Darkling posted about

Chatterbox: Blab About Books

A Deadly Education
Darkling posted about...

Darkling posted about this book on the book log thread as being comparable to Harry Potter, and of course I had to obtain it. Recommendation by a CBer + Harry Potterish! = must read list.

I haven't actually finished it yet, so no drastic spoilers please, but I'm on page 144, so I have a pretty good idea of how awesome it is. It's not, like, New Favorite Book Ever level, quite, but it is objectively extremely cool, and it's also objectively very well written,  and I have evidence in writing that at least one (or two? My capricious memory informs me Hex replied to Darkling) CBer has read it, so I need to post about it and my characteristically verbose thoughts on it.

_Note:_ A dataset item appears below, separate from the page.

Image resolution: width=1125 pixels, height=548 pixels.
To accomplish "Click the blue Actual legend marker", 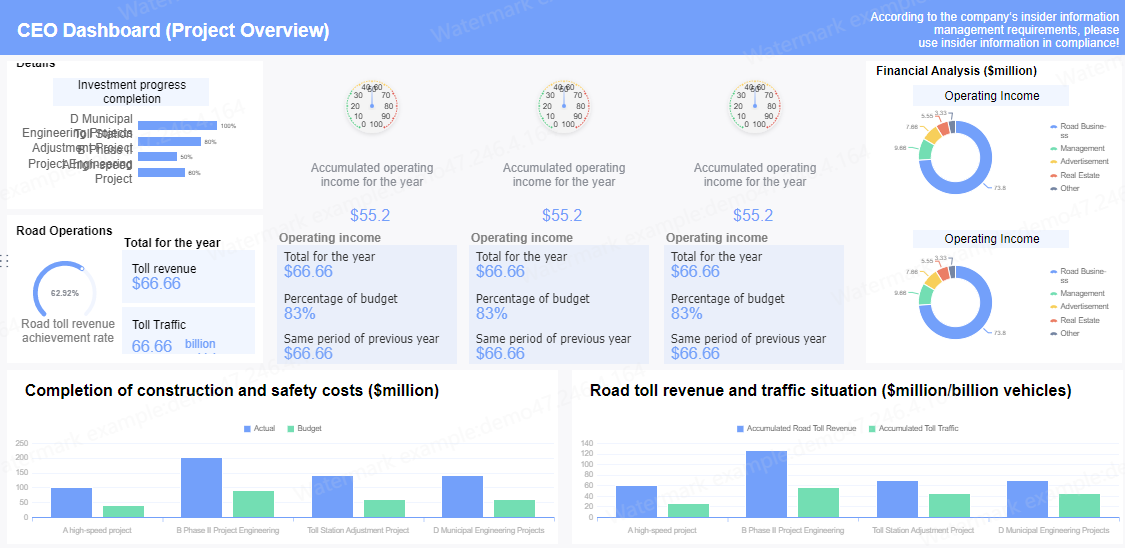I will (248, 428).
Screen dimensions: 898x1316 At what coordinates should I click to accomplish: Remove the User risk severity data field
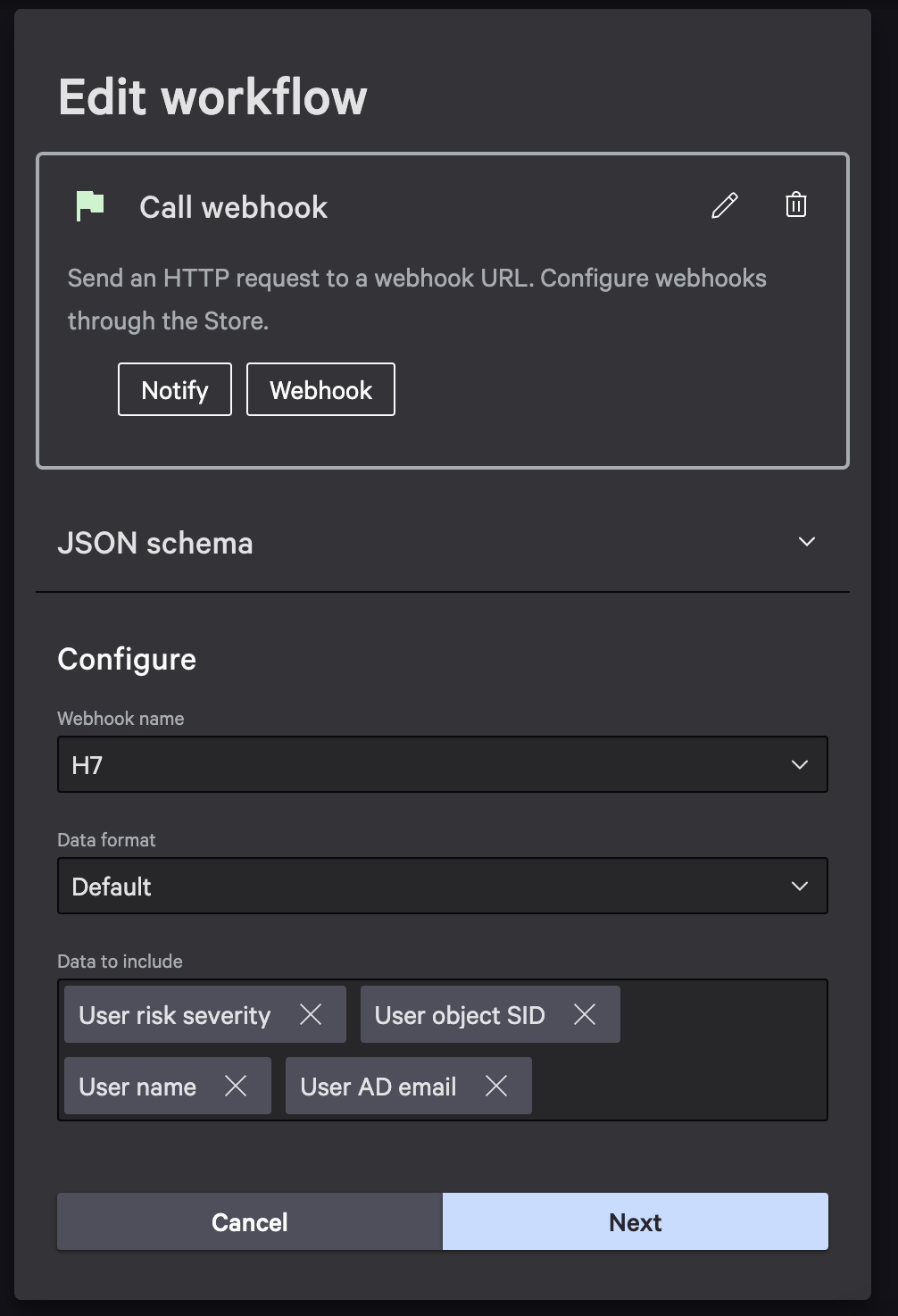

So, for those who haven't read it (or at least the first 144 pages), A Deadly Education is one of those magical-school books that draws inevitable comparisons to Harry Potter; magical teenagers in a school in England fighting darkness. Naomi Novik, who wrote it, pulls it off pretty well, though. It starts when the main character is already halfway through her time at school, so it starts right off the bat with an olderish audience and a teenage protagonist. The school---the Scholomance---is also decidedly not a magical escapist fantasyland. Hogwarts is not always that, but it has human teachers and a pretty good guarantee of surviving until graduation and a great lack of wizard-eating monsters hiding in every available shadow. There's these monsters, maleficaria (which is an awesome name), that eat wizards, but mostly young ones, because they can't protect themselves as well. So the Scholomance, as a large warehouse of young wizards, is full of maleficaria. The magic system is complicated but makes a kind of sense. The protagonist, Galadriel/preferably El, is extremely good at killing people , which is basically the opposite of Harry, who is extremely good at stopping other people from killing people.

It's also written really well---sarcastic, and clever in a way that's hard to follow at times, and which reminds me of The Raven Cycle. It's all very British.

Anyway, this is a long and very rambly post, but in summary: this is a good book. Read it if you haven't (though they swear occasionally and it's often violent, so if you don't like that, steer clear). If you have, what do you think?